Mientras se toma un último espresso al otro lado de la calle, habla de una conferencia que dio hace un tiempo en el club de lectura más antiguo de los Países Bajos. “Dijeron que en un principio habían pensado: esa escritora, tacones altos, sería algo. Encontré eso tan impactante. Una escritora, eso es sospechoso. En Italia tienes ministros en tacones de aguja, en trajes ajustados, y también escritoras que se ven muy femeninas. Y luego no hay problema sobre si podrían escribir”. Quizá tenga que ver con su entrada en la literatura, sugiero. Su debut en 1994 fue sobre sus relaciones con el director de cine Federico Fellini (entonces 72) y el escritor Alberto Moravia (entonces 80), entre otros. “Bueno, en realidad al igual que con Virgil y Horace: eran solo dos tipos únicos que se cruzaron en mi camino. Ingeniosa, muy directa, nada vanidosa, muy curiosa por la otra persona. Y yo simplemente no estaba intimidado. Mi padre era igual de especial y talentoso”.

Ella sonríe. “Creo que los prejuicios sobre mí a menudo han jugado un papel. Que la gente no se tomó tan en serio lo que hice. Que me dieron una etiqueta de jet set. A estas alturas también tengo bastantes fans, y no deberías hacerlo más grande de lo que es, pero simplemente no está bien.
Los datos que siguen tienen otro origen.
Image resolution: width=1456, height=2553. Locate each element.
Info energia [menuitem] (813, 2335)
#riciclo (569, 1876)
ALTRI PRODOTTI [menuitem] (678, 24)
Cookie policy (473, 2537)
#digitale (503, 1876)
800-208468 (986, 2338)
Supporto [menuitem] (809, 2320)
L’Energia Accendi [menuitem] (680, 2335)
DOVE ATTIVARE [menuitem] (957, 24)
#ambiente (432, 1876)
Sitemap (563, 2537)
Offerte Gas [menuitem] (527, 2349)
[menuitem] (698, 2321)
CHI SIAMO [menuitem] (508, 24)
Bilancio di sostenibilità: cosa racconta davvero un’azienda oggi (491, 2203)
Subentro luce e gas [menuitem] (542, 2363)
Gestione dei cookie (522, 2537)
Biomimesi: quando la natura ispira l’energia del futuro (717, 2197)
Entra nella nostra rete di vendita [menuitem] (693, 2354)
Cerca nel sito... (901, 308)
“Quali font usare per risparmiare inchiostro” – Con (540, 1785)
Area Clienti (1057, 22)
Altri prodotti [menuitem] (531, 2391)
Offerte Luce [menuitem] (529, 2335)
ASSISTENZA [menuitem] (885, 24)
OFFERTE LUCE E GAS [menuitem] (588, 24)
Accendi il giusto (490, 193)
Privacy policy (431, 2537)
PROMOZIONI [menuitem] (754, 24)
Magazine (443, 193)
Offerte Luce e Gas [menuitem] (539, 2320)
Una vez dormí durante unas semanas en un campo de refugiados con siete mujeres en una tienda de campaña y afuera de un fregadero con solo agua fría. Eso no me molesta en absoluto”.

Mientras viajaba por su nuevo libro, ha arreglado el patrimonio de su madre con sus dos hermanas menores y su hermano. “Fue muy confuso, uno de los períodos más intensos de mi vida”. Quiere tomárselo con calma en un futuro cercano. Ella dice que le gustaría leer al azar por un tiempo. “Obras maestras, otro ruso. Solo lee muy buenos libros, sin tener que hacer nada con ellos”.
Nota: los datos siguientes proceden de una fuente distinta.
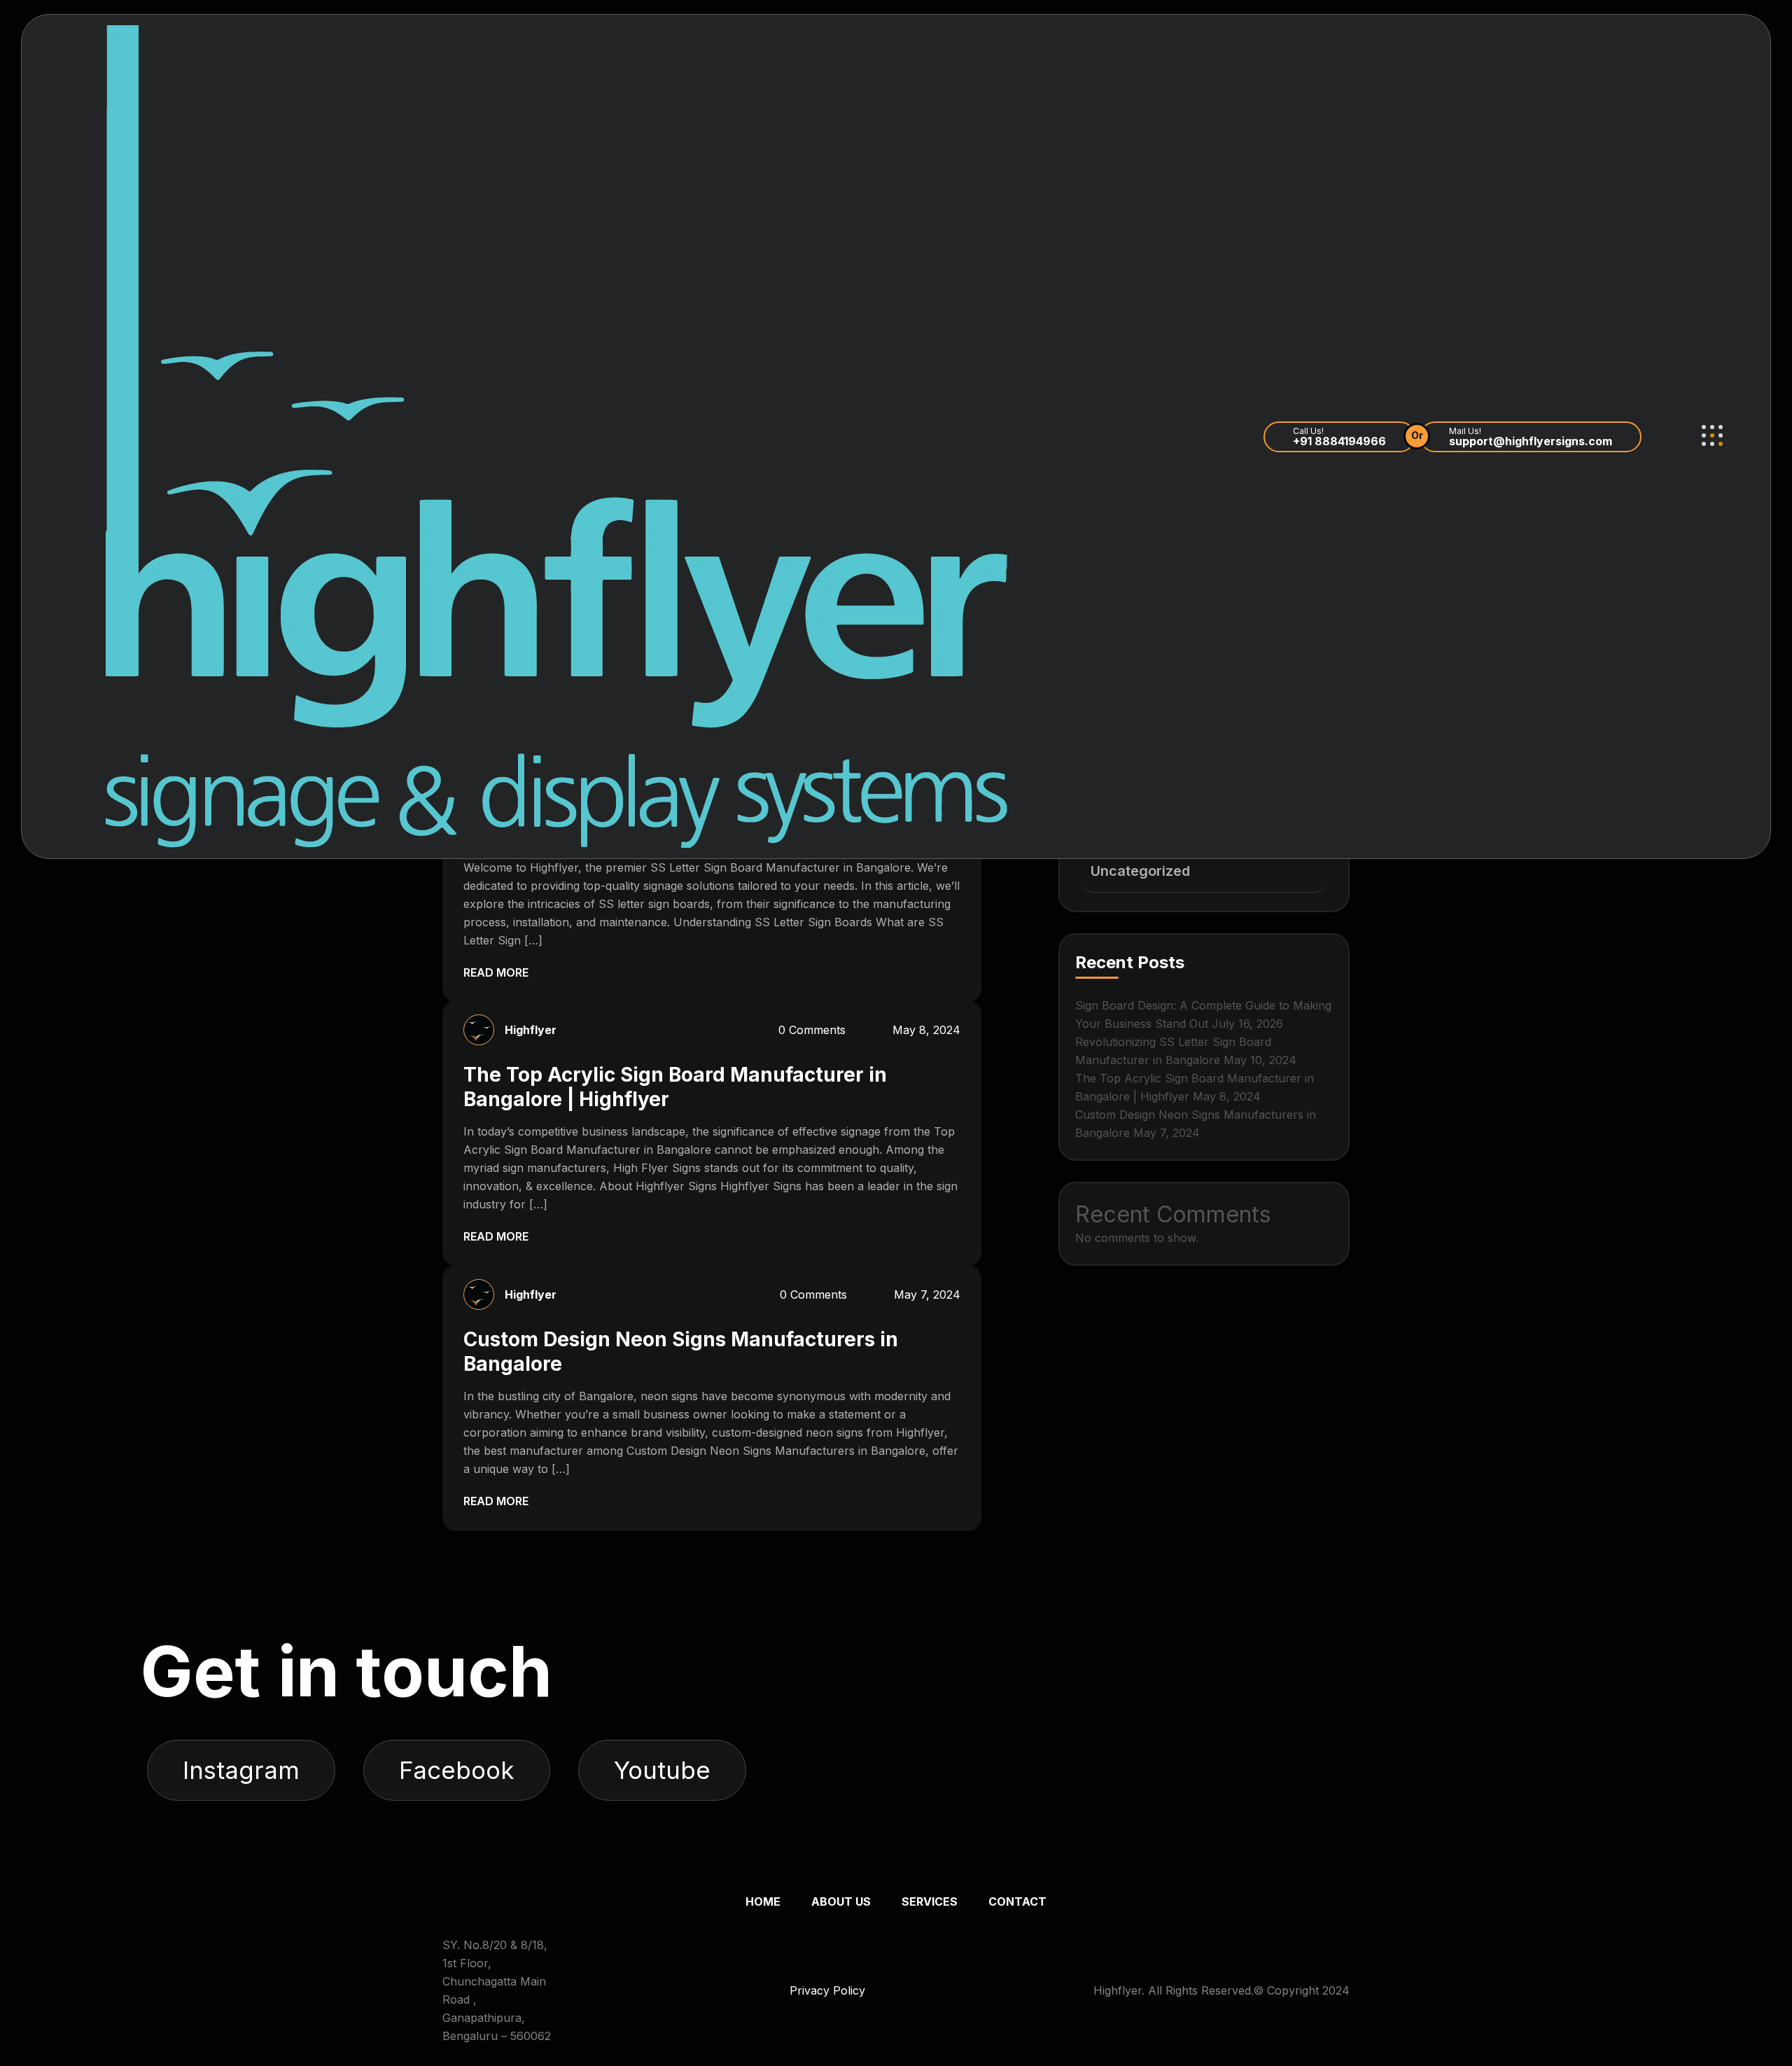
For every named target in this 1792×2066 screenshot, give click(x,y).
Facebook (456, 1770)
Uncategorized (1140, 871)
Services (930, 1901)
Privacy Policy (827, 1990)
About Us (841, 1901)
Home (763, 1901)
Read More (497, 972)
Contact (1017, 1901)
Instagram (241, 1770)
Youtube (662, 1770)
También está pensando en dar un largo paseo en bicicleta con el hombre armenio con el que una vez fue en bicicleta desde Ámsterdam hasta el oráculo de Delfos. “Él ahora está en Ereván. Tuve una relación muy estrecha con él y luego todo se complicó. Pero todavía tenemos una conexión profunda”. Ella dice que el hecho de que él esté de regreso en Armenia y viva nuevamente con su familia es bueno para su desarrollo. “Tiene casi veinte años menos que yo. Todos siempre dicen: Rosita ama a los viejos. Pero eso no es cierto en absoluto”.